Autor(en) / Beteiligte

• Zha, Zhaoru
• Deshlahra, Prashant

Titel

Mechanistic Framework and Effects of High Coverage in Vinyl Acetate Synthesis

Ist Teil von

• ACS catalysis, 2021-02, Vol.11 (3), p.1841-1857

Ort / Verlag

American Chemical Society

Erscheinungsjahr

2021

Quelle

Alma/SFX Local Collection

Beschreibungen/Notizen

• Solid catalysts often operate at high surface coverage, but fully analyzing and leveraging coverage effects remains challenging. Vinyl acetate (VA) synthesis via oxidatively acetoxylating ethylene on Pd-based catalysts requires multiple bimolecular activation steps involving C2H4-, CH3COOH-, and O2-derived species on acetate-covered surfaces.

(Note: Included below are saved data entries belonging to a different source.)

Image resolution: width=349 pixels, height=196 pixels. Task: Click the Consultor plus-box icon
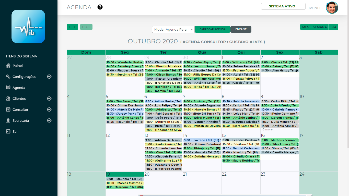coord(8,109)
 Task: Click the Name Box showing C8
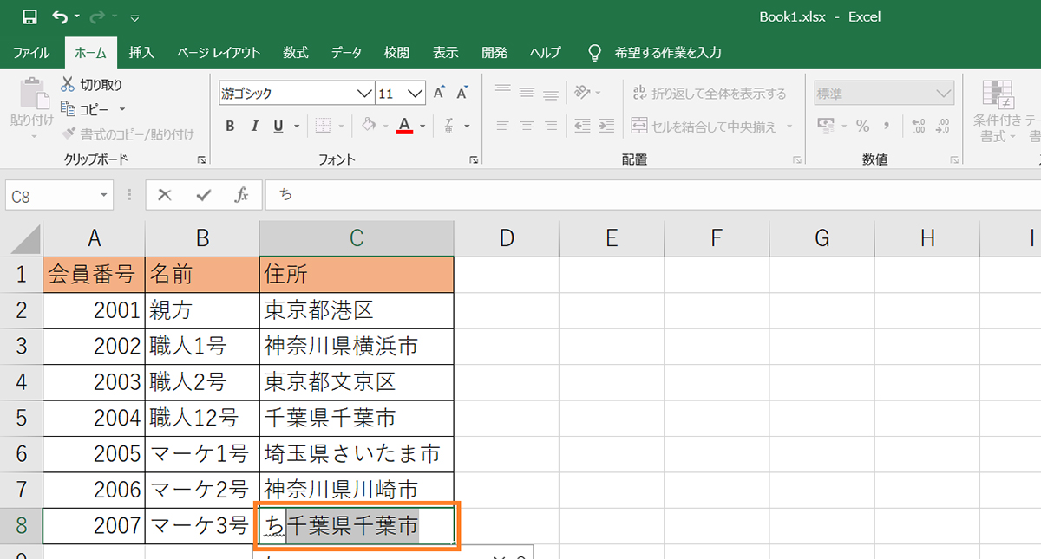tap(50, 196)
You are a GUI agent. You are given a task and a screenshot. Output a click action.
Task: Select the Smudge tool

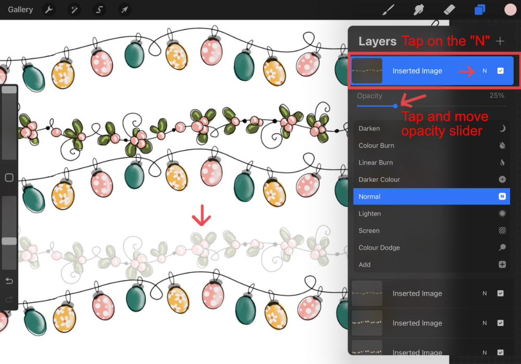[x=418, y=9]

Titrations of pre-formed acetates with C2H4 and density functional theory (DFT) calculations have elucidated steps involving acetate–C2H4 coupling and H-abstraction to form VA but have left out acetate formation and alternate consumption steps that must occur simultaneously at steady state. This work utilizes steady-state experiment and DFT to obtain more complete mechanistic insights. Rates are inhibited by CO (cofed or produced by side reactions) and increase monotonically with the CH3COOH pressure but increase and decrease with O2/C2H4 pressure ratios at low and high ratios, respectively. The complex trends resulting from these effects are described well by catalytic cycles proposed based on DFT analysis, in which the acetate coverage is set by steps that irreversibly activate O–H bond in CH3COOH and those that consume acetates by reacting with either C2H4 or O2. The coverage affects the formation of acetate species more strongly than its consumption, leading to a formation barrier much lower at 5/16 acetate/Pd coverage but much higher at 6/16 coverage. For practical reactant pressure ratios, the balance between formation and consumption necessary for steady-state operation is achievable only over a narrow coverage range between these limits where their barriers are nearly equal. As a result, the identity of the rate-limiting step shifts from VA formation toward acetate formation when the reactant pressure changes increase the coverage slightly within this narrow range, which is consistent with measured changes in C2H4/C2D4 and CH3COOH/CH3COOD kinetic isotope effects. Promotion of coupling and inhibition of O2 dissociation by high coverage are also demonstrated. These insights provide a comprehensive framework for understanding the effects of conditions and compositions in high-coverage catalysis.